De hecho, sólo podemos procesar la información que tomamos de la realidad de dos maneras. Podemos hacerlo con una percepción en directo y en primera persona, viendo, oyendo, sintiendo lo que está pasando delante nuestra, en lo que llamaríamos una experiencia primaria. O, por otra parte, podemos tener una experiencia construida, en la que de nuevo mediante los sentidos somos capaces de generar una experiencia viajando en el tiempo, ya sea recuperando situaciones que nos acontecieron en el pasado o armando con total fidelidad algo que nos puede suceder en el futuro y, que como aún no ha sucedido, es básicamente mentira.

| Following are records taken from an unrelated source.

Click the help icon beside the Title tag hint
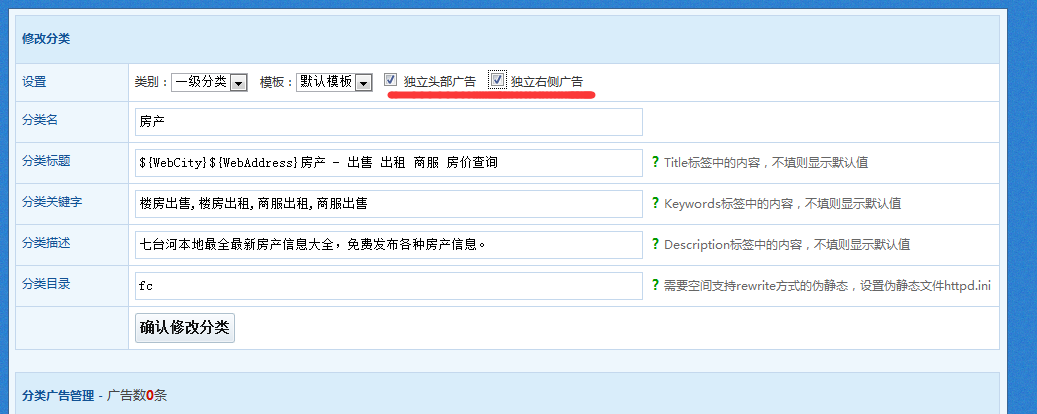 point(656,162)
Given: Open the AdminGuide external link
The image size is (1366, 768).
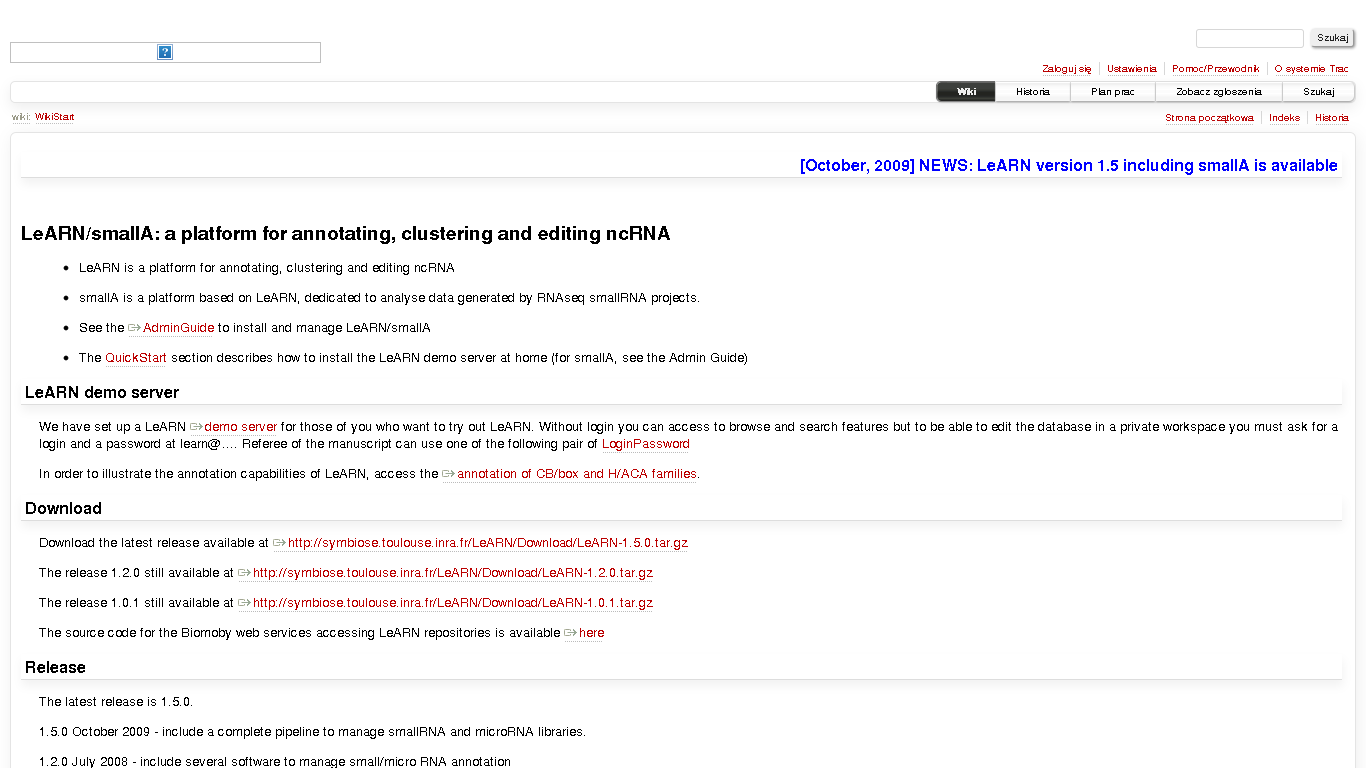Looking at the screenshot, I should [178, 328].
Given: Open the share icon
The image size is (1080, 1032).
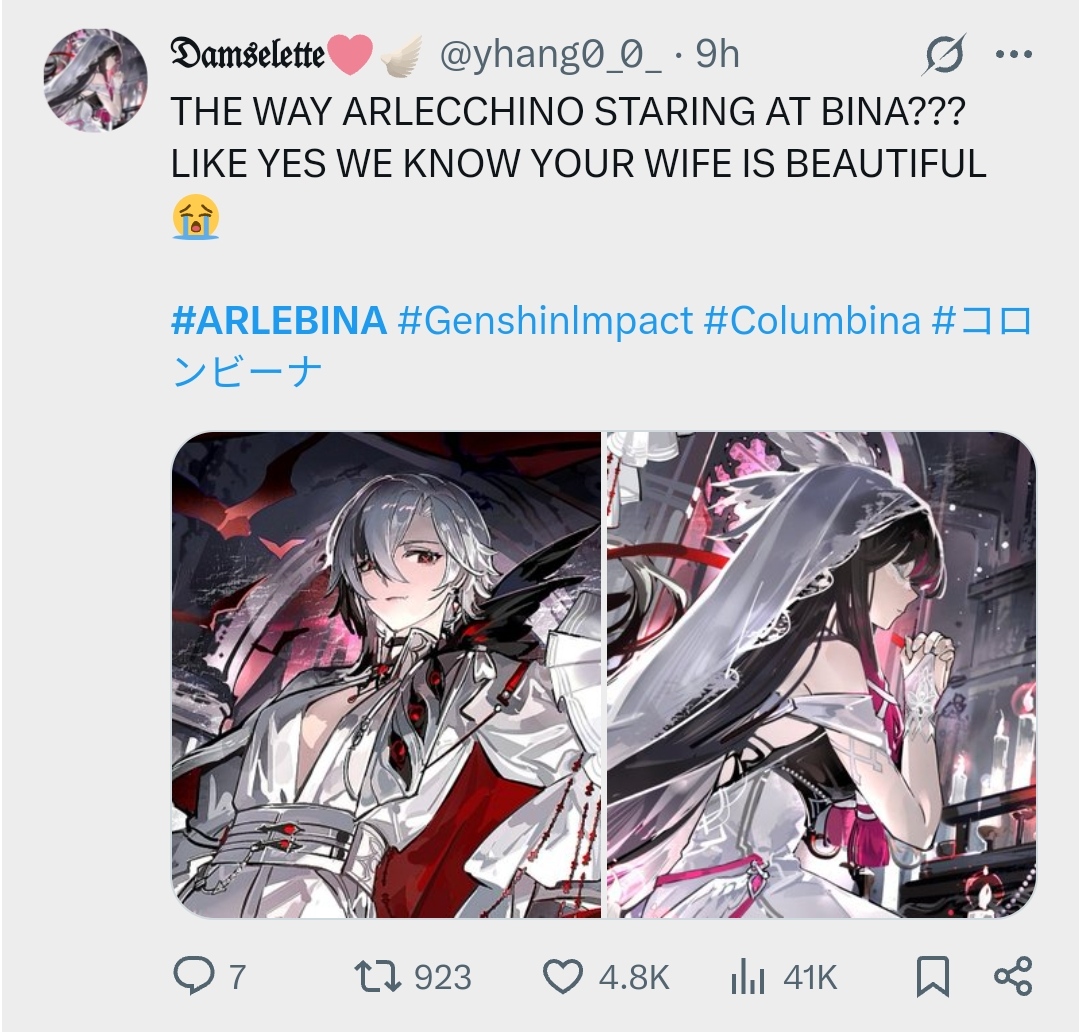Looking at the screenshot, I should pyautogui.click(x=1013, y=976).
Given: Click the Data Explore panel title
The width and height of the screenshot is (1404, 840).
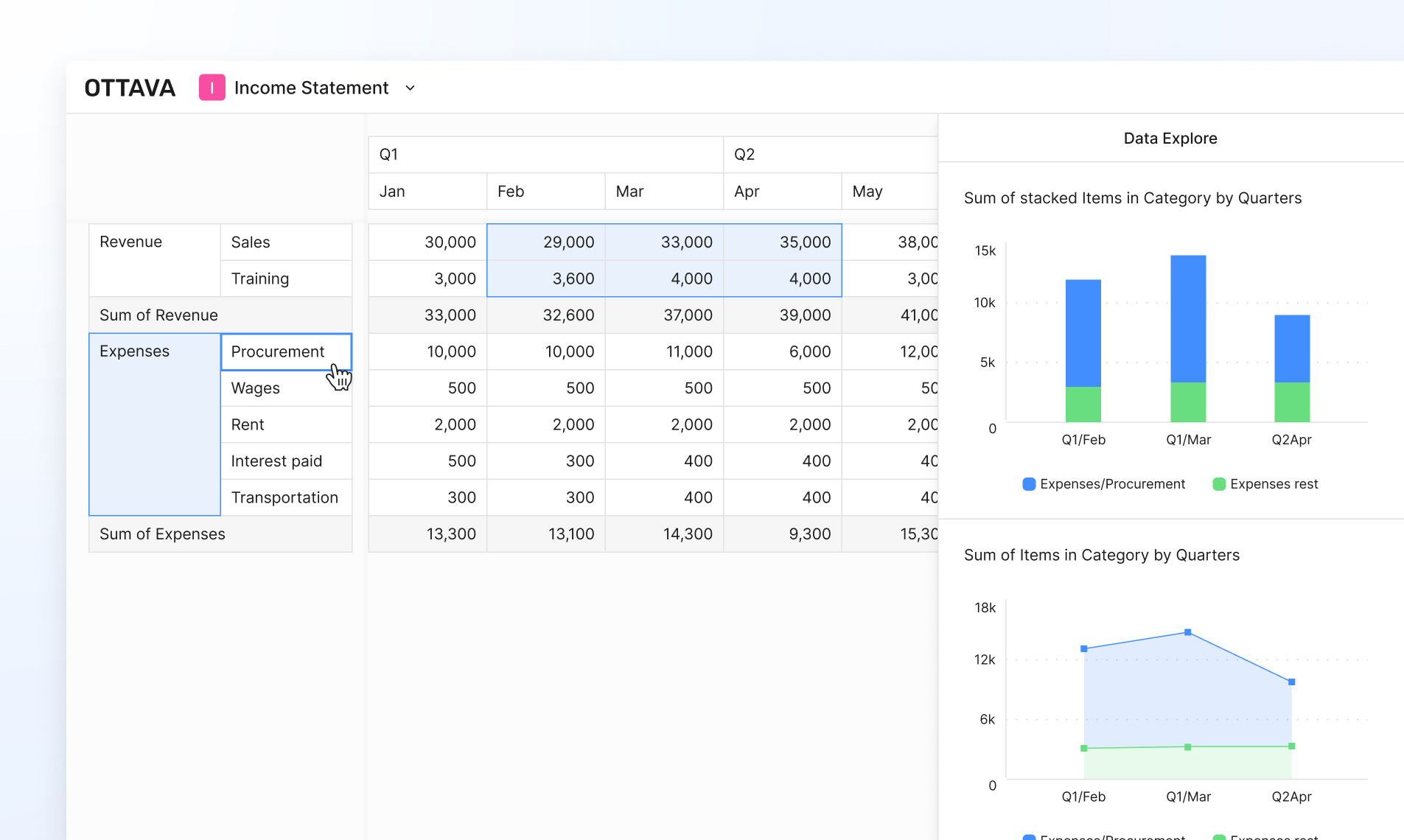Looking at the screenshot, I should coord(1170,139).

Pero eso al cerebro le da igual. Tanto es así que las conexiones neuronales que se producen son exactamente las mismas al vivir algo en directo que al recordarlo o construirlo. Donde pongo “construir” puedes poner sin ningún complejo “inventar”, porque todos los recuerdos del pasado o construcciones del futuro son recreaciones sesgadas de un hecho según nuestros intereses, nuestros gustos, nuestros valores o nuestra memoria. Cuando recordamos algo no lo recordamos todo exactamente tal y como sucedió, sino que mediante los sentidos rememoramos sonidos, palabras, hechos, olores, situaciones específicas (agradables o desagradables), sólo las que nosotros queremos recordar y recuperar con la memoria.

Lo mismo pasa cuando nos imaginamos algo o a alguien. Utilizamos nuestros sentidos para construir un evento del futuro, cómo serán nuestras vacaciones a ese sitio al que nunca hemos ido pero del que tanto hemos leído, o incluso para inventarnos a esa persona que aún no conocemos. Imagina que nunca has estado en Estambul, pero seguro que con alguna referencia que hayas cogido por la televisión, algo que hayas leído y poco que te hayan contado eres capaz de recrear la llamada a la oración, el tráfico caótico, el olor del té negro y de las cientos de especias que encontrarás por las calles, la vista del Bósforo o el sabor del cordero recién hecho. Puede incluso que ahora estés salivando porque tu cerebro se acaba de trasladar a Turquía, pero todo es mentira.

¿Cómo podemos enamorarnos de alguien a quien no conocemos? Basta con escuchar su voz, tener alguna foto o una videollamada, leer sus mensajes y oír su risa. A partir de ahí nuestro cerebro hace una recreación sesgada e interesada de la persona amplificando virtudes físicas o mentales y minimizando (o eliminando) defectos, poniendo a trabajar a tope la parte límbica (enamoramiento) e incluso la reptiliana (deseo). Y entonces empezamos a somatizar esa experiencia, generando emociones, secreciones, palpitaciones e incluso erecciones como si fuera absolutamente real, pero nada es verdad. Directamente, nos lo acabamos de inventar o hemos engañado a nuestro cerebro, que se ha limitado a construir una experiencia que para nuestro cuerpo es completamente cierta.

Recuerdo ese momento siempre doloroso, apenas unos días después de que mi madre falleciera, en el que los hermanos nos reunimos en casa para repartirnos los recuerdos de toda una vida. Cada uno quiso quedarse con ese trozo de memoria física (otro día hablaremos de los anclajes) que más allá de su valor representaba algo especial en su historia personal, y quizás fui el que menos cosas quiso llevarse a casa. Puede que no me hicieran falta, porque es cierto que nadie desaparece completamente de nuestras vidas mientras siga vivo en nuestros recuerdos, mientras seamos capaces de reconstruir (y da igual si lo hacemos con fidelidad o no) esas experiencias que quedarán para siempre en nuestra memoria, esas palabras, esas canciones, esas risas, esos olores, esos sabores y esas imágenes que nunca, nunca, podrán desaparecer.